What is the manufacturing process of processed cheese?

The main raw material in processed cheeses is cheese itself, to which is often added other dairy products. The cheeses are usually pressed cheeses, both cooked and uncooked, but many other cheeses can be used in the mixture: soft cheeses, goat’s cheese, blue cheese etc.
The manufacturing process has several phases:
- Ripening of the cheeses in specialised areas until they reach the right level of maturity.
- Preparation of the cheeses, which are mechanically de-rinded, grated and mixed.
- The addition, in large vats, of several types of cheeses, other dairy products (cream, butter, liquid or powdered milk, milk serum, lactalbumin, lactoglobulin, casein etc.) emulsifying salts and melting salts. Spices and flavourings can also be added. To obtain a variety of tastes, young fresh tasting cheeses are added to riper cheeses and they influence the final taste of the cheese with their own particular tastes. The blend can also be enriched with a wide variety of flavourings: nuts, ham, olives, mushrooms, pepper, fines herbs, onions, eau de vie, seafood, meat etc.
The list of added ingredients is strictly regulated.
- The cooking and the mixing process results in a smooth creamy blend.
- Simple pasteurisation (90-95°C) is used for cheeses to be sold in temperate climates, using a short cycle, which is followed by sterilisation for those products that need to be kept for longer.
- Packaging is done automatically: the melted cheese is shaped either in the moulds or directly into the final packaging.

What is a soft cheese?

It is a ripe cheese whose mix is neither pressed nor cooked. It can be made from cow’s or goat’s milk, pasteurised or un-pasteurised. The milk is prepared with milk ferments and rennet to enable it to coagulate and form curd grains. The curds are then poured into perforated moulds where they drain of their own accord. Then the moulds are turned over and the cheese is salted on all sides. The cheese is then cultured with penicillium that will, with maturing, give it its white “bloom” (rind). Maturation lasts from 1 to 6 weeks depending on the product.

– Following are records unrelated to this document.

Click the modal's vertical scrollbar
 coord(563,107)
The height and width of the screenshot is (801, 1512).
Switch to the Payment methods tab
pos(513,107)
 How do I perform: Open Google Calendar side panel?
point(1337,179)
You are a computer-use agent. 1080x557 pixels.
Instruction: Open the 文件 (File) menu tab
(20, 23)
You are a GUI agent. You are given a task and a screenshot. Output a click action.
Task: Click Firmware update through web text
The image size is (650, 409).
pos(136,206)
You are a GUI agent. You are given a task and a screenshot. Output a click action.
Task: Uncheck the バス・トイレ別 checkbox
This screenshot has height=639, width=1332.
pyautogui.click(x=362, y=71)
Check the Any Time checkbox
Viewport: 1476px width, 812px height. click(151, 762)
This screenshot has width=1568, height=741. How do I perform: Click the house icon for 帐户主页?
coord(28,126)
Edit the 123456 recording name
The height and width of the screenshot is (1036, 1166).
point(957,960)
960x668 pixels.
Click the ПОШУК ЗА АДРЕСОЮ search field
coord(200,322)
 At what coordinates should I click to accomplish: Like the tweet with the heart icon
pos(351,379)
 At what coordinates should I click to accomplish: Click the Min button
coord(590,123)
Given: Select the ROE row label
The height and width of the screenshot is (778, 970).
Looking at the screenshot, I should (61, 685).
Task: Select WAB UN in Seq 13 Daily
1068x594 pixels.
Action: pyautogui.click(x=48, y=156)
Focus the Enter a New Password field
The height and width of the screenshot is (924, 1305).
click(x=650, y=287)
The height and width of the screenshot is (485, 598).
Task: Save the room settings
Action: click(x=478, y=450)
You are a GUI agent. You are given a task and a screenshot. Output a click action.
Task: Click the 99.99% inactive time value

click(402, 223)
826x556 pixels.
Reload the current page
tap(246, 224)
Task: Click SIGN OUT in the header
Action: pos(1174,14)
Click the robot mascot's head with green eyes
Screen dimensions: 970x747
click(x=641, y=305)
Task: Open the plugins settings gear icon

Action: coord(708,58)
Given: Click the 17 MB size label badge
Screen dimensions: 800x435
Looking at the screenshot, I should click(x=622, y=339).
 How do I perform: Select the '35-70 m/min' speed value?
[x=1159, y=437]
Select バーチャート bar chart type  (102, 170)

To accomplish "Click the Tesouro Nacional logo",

What type of fat is in your products?

The fat in our cheeses is exclusively milk based, milk being the basic raw material.
This fat is therefore of animal origin, whether the cheese is from a cow, goat or shee

What is a cheese?

It is the result of the transformation of milk in a liquid state into a solid through coagulation; curdling, draining of the whey, and ripening depending on the cheese.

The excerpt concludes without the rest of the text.